### Recorded information
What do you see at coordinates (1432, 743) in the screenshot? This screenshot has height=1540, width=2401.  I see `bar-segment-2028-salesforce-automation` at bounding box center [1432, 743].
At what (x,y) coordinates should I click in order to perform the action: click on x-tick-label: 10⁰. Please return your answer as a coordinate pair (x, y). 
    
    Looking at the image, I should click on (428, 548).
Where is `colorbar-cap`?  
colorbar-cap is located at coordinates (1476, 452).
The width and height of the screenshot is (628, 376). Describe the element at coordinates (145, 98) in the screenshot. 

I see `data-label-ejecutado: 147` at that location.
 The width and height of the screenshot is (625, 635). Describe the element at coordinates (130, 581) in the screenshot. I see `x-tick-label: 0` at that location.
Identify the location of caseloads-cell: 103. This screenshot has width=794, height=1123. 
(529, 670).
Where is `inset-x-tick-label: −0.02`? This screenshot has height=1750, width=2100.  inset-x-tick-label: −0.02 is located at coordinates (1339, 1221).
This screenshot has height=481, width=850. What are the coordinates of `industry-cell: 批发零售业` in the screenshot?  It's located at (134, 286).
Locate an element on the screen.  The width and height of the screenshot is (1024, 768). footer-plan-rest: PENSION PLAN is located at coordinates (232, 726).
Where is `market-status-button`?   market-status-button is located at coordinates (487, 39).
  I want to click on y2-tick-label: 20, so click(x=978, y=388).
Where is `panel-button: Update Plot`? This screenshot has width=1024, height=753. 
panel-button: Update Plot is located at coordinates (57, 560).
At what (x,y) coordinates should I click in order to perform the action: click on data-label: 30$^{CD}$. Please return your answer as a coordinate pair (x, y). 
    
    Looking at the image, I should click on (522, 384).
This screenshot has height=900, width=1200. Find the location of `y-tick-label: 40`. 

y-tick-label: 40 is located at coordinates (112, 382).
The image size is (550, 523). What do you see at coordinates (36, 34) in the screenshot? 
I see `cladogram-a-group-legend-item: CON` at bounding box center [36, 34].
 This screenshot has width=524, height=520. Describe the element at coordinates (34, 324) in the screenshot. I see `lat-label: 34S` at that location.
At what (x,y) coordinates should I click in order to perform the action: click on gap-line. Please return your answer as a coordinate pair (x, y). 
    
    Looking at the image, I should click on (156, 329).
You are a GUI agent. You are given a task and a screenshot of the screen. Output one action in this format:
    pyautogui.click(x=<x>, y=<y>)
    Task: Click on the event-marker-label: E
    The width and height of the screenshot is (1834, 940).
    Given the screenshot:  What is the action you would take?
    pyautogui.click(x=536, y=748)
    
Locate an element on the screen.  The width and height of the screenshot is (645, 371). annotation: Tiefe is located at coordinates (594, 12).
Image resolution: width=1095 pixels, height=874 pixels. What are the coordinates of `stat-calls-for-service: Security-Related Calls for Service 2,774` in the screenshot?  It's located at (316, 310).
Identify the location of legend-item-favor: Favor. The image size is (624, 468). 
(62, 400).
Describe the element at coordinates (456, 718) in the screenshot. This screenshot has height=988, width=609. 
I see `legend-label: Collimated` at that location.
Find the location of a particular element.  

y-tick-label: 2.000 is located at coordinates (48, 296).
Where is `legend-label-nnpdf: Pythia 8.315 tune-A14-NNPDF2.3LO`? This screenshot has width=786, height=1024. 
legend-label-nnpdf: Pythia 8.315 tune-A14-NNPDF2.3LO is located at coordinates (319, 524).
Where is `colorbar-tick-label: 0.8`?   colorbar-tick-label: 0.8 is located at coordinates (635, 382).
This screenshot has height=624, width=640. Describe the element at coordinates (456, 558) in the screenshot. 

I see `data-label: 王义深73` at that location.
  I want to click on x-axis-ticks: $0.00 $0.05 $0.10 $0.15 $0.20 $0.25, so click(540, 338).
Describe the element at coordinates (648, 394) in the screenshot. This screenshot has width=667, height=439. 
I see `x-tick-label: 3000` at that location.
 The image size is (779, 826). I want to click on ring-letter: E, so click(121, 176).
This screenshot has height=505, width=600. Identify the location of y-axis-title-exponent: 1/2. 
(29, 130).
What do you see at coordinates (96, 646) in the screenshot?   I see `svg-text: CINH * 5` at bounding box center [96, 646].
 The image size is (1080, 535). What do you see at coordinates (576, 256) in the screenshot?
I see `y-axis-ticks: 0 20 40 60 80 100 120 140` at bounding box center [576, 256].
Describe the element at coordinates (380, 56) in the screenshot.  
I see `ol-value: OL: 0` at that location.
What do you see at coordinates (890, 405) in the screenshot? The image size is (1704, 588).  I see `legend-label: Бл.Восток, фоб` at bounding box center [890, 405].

### Work request
Arrange the material above as a numbered list, leaving out the blank lines.

### Your solution
1. What do you see at coordinates (1432, 743) in the screenshot? This screenshot has height=1540, width=2401.  I see `bar-segment-2028-salesforce-automation` at bounding box center [1432, 743].
2. At what (x,y) coordinates should I click in order to perform the action: click on x-tick-label: 10⁰. Please return your answer as a coordinate pair (x, y). 
3.     Looking at the image, I should click on (428, 548).
4. Where is `colorbar-cap`?  
5. colorbar-cap is located at coordinates (1476, 452).
6. The width and height of the screenshot is (628, 376). Describe the element at coordinates (145, 98) in the screenshot. 
7. I see `data-label-ejecutado: 147` at that location.
8.  The width and height of the screenshot is (625, 635). Describe the element at coordinates (130, 581) in the screenshot. I see `x-tick-label: 0` at that location.
9. Identify the location of caseloads-cell: 103. This screenshot has width=794, height=1123. 
10. (529, 670).
11. Where is `inset-x-tick-label: −0.02`? This screenshot has height=1750, width=2100.  inset-x-tick-label: −0.02 is located at coordinates (1339, 1221).
12. This screenshot has height=481, width=850. What are the coordinates of `industry-cell: 批发零售业` in the screenshot?  It's located at (134, 286).
13. Locate an element on the screen.  The width and height of the screenshot is (1024, 768). footer-plan-rest: PENSION PLAN is located at coordinates (232, 726).
14. Where is `market-status-button`?   market-status-button is located at coordinates (487, 39).
15.   I want to click on y2-tick-label: 20, so click(x=978, y=388).
16. Where is `panel-button: Update Plot`? This screenshot has width=1024, height=753. 
17. panel-button: Update Plot is located at coordinates (57, 560).
18. At what (x,y) coordinates should I click in order to perform the action: click on data-label: 30$^{CD}$. Please return your answer as a coordinate pair (x, y). 
19.     Looking at the image, I should click on (522, 384).
20. This screenshot has height=900, width=1200. Find the location of `y-tick-label: 40`. 
21. y-tick-label: 40 is located at coordinates (112, 382).
22. The image size is (550, 523). What do you see at coordinates (36, 34) in the screenshot? 
23. I see `cladogram-a-group-legend-item: CON` at bounding box center [36, 34].
24.  This screenshot has width=524, height=520. Describe the element at coordinates (34, 324) in the screenshot. I see `lat-label: 34S` at that location.
25. At what (x,y) coordinates should I click in order to perform the action: click on gap-line. Please return your answer as a coordinate pair (x, y). 
26.     Looking at the image, I should click on (156, 329).
27. You are a GUI agent. You are given a task and a screenshot of the screen. Output one action in this format:
28.     pyautogui.click(x=<x>, y=<y>)
29.     Task: Click on the event-marker-label: E
30.     The width and height of the screenshot is (1834, 940).
31.     Given the screenshot:  What is the action you would take?
32.     pyautogui.click(x=536, y=748)
33. Locate an element on the screen.  The width and height of the screenshot is (645, 371). annotation: Tiefe is located at coordinates (594, 12).
34. Image resolution: width=1095 pixels, height=874 pixels. What are the coordinates of `stat-calls-for-service: Security-Related Calls for Service 2,774` in the screenshot?  It's located at (316, 310).
35. Identify the location of legend-item-favor: Favor. The image size is (624, 468). 
36. (62, 400).
37. Describe the element at coordinates (456, 718) in the screenshot. This screenshot has height=988, width=609. 
38. I see `legend-label: Collimated` at that location.
39. Find the location of a particular element.  
40. y-tick-label: 2.000 is located at coordinates (48, 296).
41. Where is `legend-label-nnpdf: Pythia 8.315 tune-A14-NNPDF2.3LO`? This screenshot has width=786, height=1024. 
42. legend-label-nnpdf: Pythia 8.315 tune-A14-NNPDF2.3LO is located at coordinates (319, 524).
43. Where is `colorbar-tick-label: 0.8`?   colorbar-tick-label: 0.8 is located at coordinates (635, 382).
44. This screenshot has height=624, width=640. Describe the element at coordinates (456, 558) in the screenshot. 
45. I see `data-label: 王义深73` at that location.
46.   I want to click on x-axis-ticks: $0.00 $0.05 $0.10 $0.15 $0.20 $0.25, so click(540, 338).
47. Describe the element at coordinates (648, 394) in the screenshot. This screenshot has width=667, height=439. 
48. I see `x-tick-label: 3000` at that location.
49.  The image size is (779, 826). I want to click on ring-letter: E, so click(121, 176).
50. This screenshot has height=505, width=600. Identify the location of y-axis-title-exponent: 1/2. 
51. (29, 130).
52. What do you see at coordinates (96, 646) in the screenshot?   I see `svg-text: CINH * 5` at bounding box center [96, 646].
53.  The image size is (1080, 535). What do you see at coordinates (576, 256) in the screenshot?
54. I see `y-axis-ticks: 0 20 40 60 80 100 120 140` at bounding box center [576, 256].
55. Describe the element at coordinates (380, 56) in the screenshot.  
56. I see `ol-value: OL: 0` at that location.
57. What do you see at coordinates (890, 405) in the screenshot? The image size is (1704, 588).  I see `legend-label: Бл.Восток, фоб` at bounding box center [890, 405].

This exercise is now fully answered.